What we are taught in high school biology is generally true: brown eye genes are dominant over green eye genes which are both dominant over blue eye genes.
However, because many genes are required to make each of the yellow and black pigments, there is a way called genetic complementation to get brown or green eyes from blue-eyed parents.
The best way to illustrate how this might happen is with an example. Let's say there is a genetic pathway made up of four genes (cleverly named A, B, C, and D) that are needed to make brown eyes. And as I am sure you know, we have two copies of each of these genes, one inherited from our mom and one from our dad
A mutation in both copies of any one of these genes results in blue eyes (these mutations are denoted with lower case letters, a, b, c, and d). If either parent gives you a brown version of a gene, it will be dominant over the blue copy.
Now let's say that dad has blue eyes because of a mutation in both his copies of gene A:
aa BB CC DD
And mom has blue eyes because of a mutation in both her copies of gene D:
AA BB CC dd
Now let’s suppose they have a child. They’ll pass on one gene from each pair, like this:
In this case, you would inherit a brown A from mom and a blue a from dad. And a brown D from dad and a blue d from mom. You would be: Aa BB CC Dd
What color eyes would you have? Brown. Remember, you need two recessive (lower case) versions in the same gene to have blue eyes.
The same logic works for green eyes as well.
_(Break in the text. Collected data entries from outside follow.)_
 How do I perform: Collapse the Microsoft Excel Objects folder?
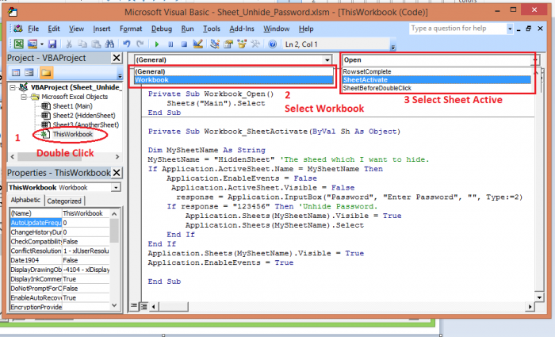[x=22, y=97]
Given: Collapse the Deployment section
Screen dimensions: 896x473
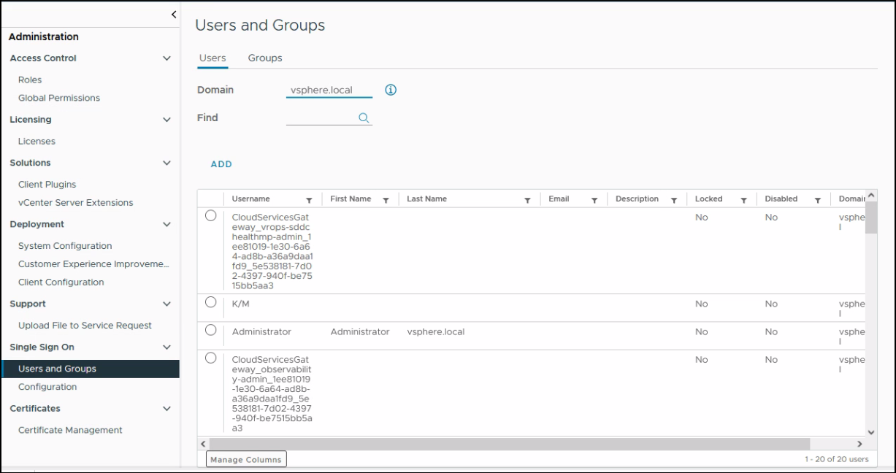Looking at the screenshot, I should [168, 224].
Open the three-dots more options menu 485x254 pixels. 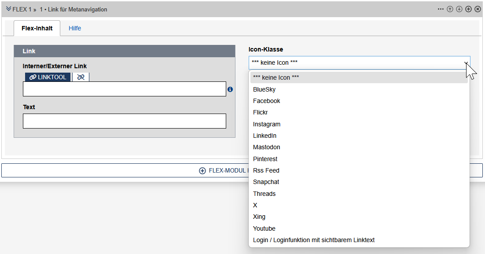pyautogui.click(x=441, y=9)
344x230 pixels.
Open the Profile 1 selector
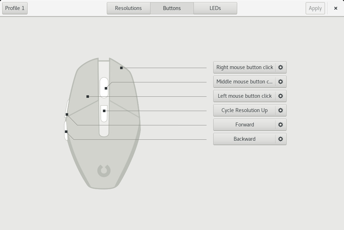tap(15, 8)
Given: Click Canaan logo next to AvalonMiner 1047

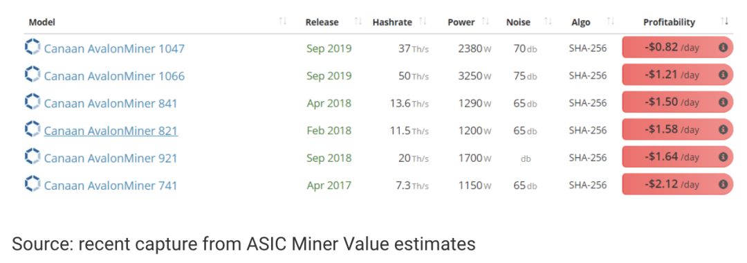Looking at the screenshot, I should tap(33, 47).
If your parents have blue eyes due to different genes, you can easily get unexpected results like this.
Another common genetic process that could be responsible for brown eyes from blue-eyed parents is called recombination. When eggs and sperm are made, only one of a pair of chromosomes gets put into an egg or sperm. Before this happens, there is a bunch of DNA swapping that goes on between the pair of chromosomes. Sometimes when the DNA is swapped or recombined, DNA mutations get fixed.
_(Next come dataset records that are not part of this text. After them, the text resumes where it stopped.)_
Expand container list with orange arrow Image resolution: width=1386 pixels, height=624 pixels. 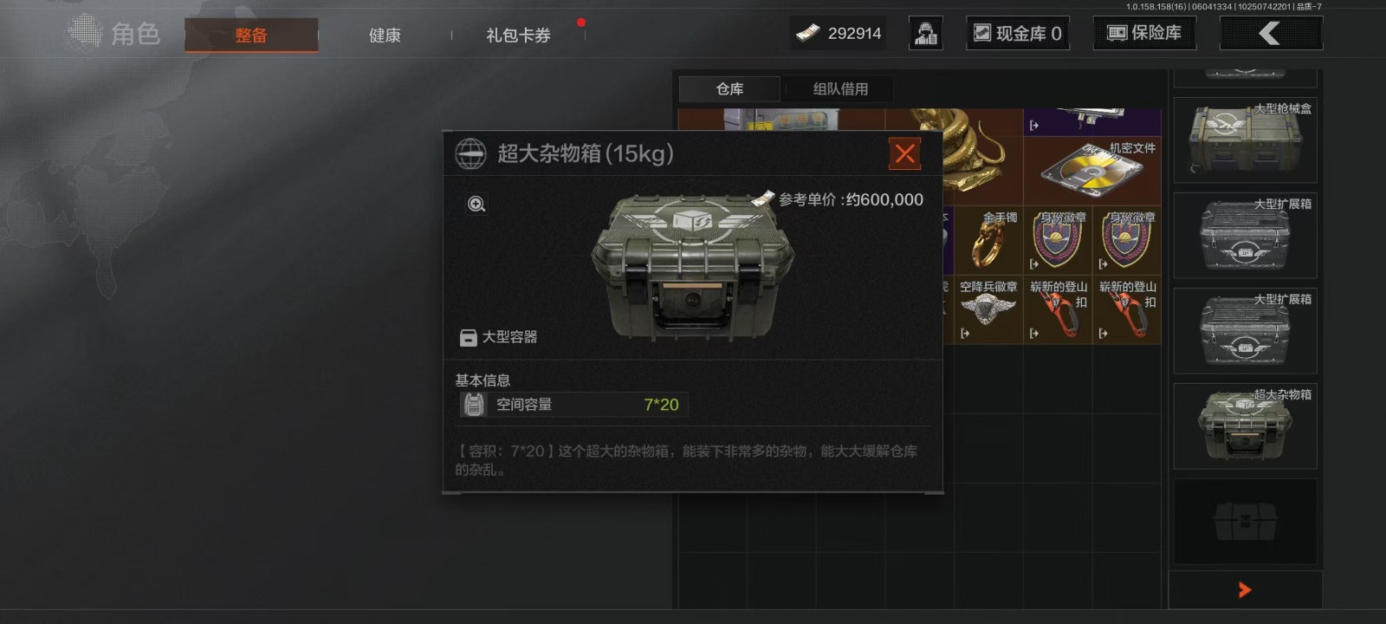coord(1245,590)
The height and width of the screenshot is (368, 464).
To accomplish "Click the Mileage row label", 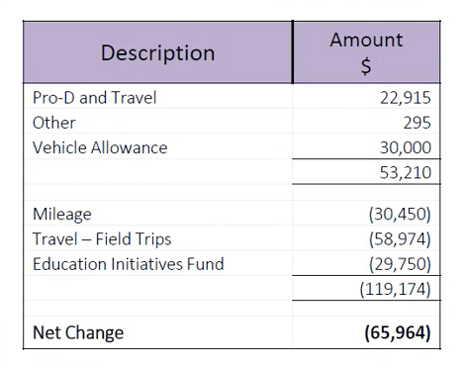I will (x=62, y=215).
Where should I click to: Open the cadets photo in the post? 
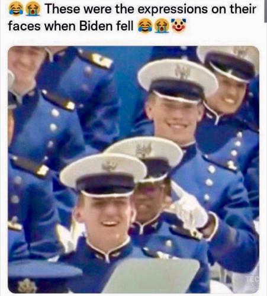[133, 169]
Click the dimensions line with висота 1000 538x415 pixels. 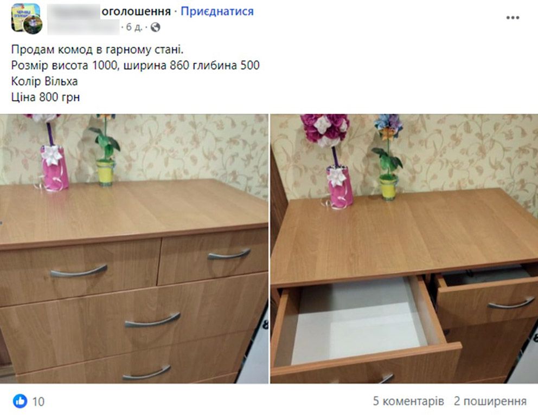(135, 66)
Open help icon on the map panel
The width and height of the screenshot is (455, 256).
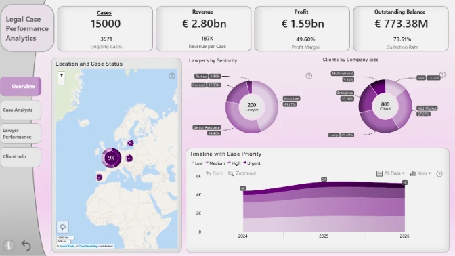[172, 76]
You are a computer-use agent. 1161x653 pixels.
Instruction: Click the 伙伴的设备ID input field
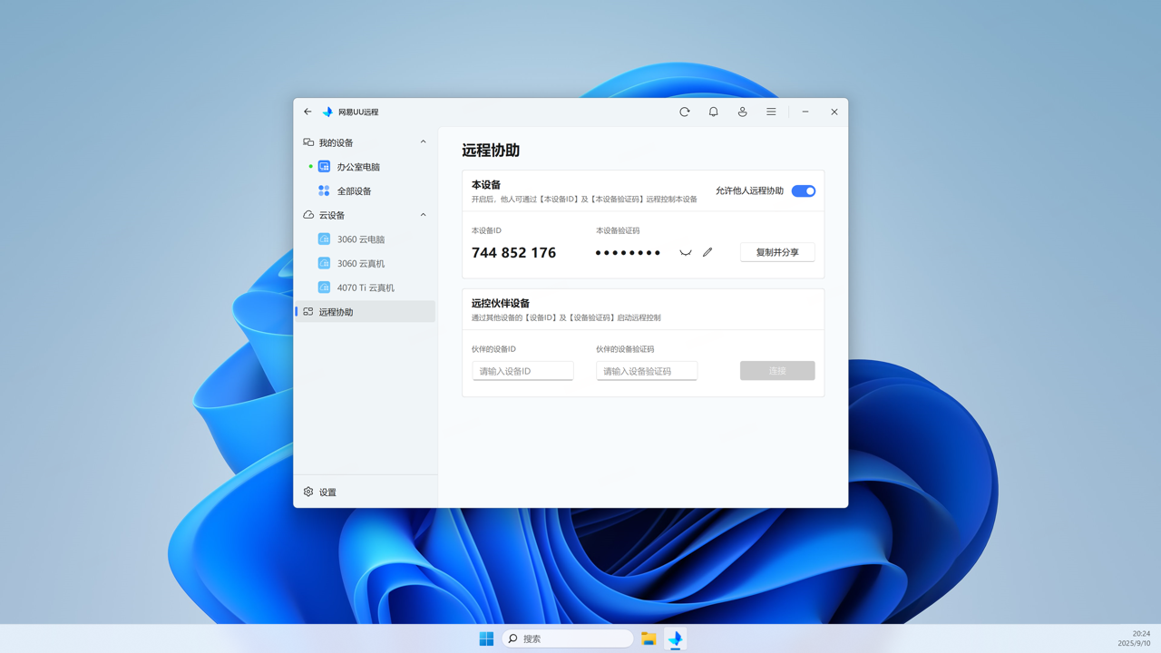coord(522,370)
Again, an example can show how this might work. Imagine dad has blue eyes because of a mutation at the front end of one copy of his eye color gene and a different mutation at the back end of the other copy of the gene. Each gene has a single mutation but at different places in the gene.
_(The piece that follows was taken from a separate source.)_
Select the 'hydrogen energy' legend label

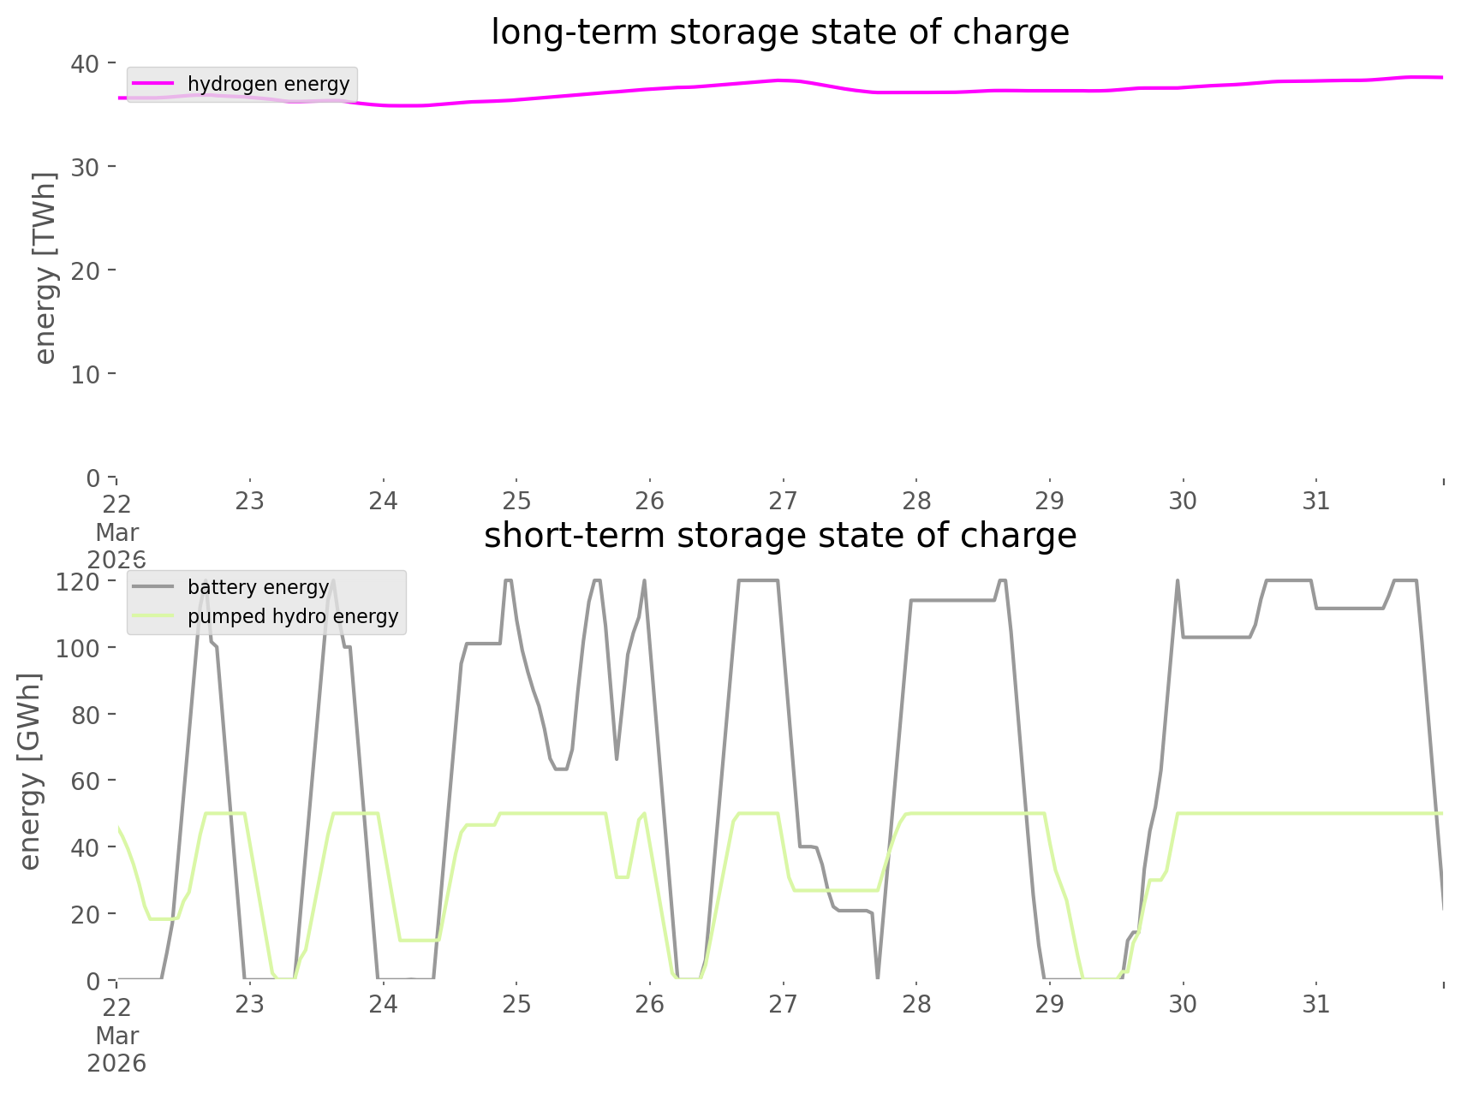coord(268,84)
Now imagine that when his sperm is being made, the middle part of the eye color gene is switched between the two genes resulting in one brown eye gene and one blue eye gene with two mutations. Now dad can produce a brown-eyed child.
Again, the same argument works for a green eye gene as well.
Another way to get brown eyes from blue-eyed parents is for something in the environment to affect the eye color gene. Even though there are well-documented cases in which this happens, the reasons for it are pretty poorly understood.
There are cases, for example, of certain drugs changing a person's eye color -- the environment clearly has changed what happened to eye color in this case. Another possibility is that a gene is on or off for some reversible reason instead of an irreversible change in DNA. In this case, something in the environment reverses the change, turning the eye color gene back on or off.
Well, I hope this helped answer your question. As you can see it is all pretty complicated. It would be great if high school biology classes would stop confusing us by teaching eye color as a single trait.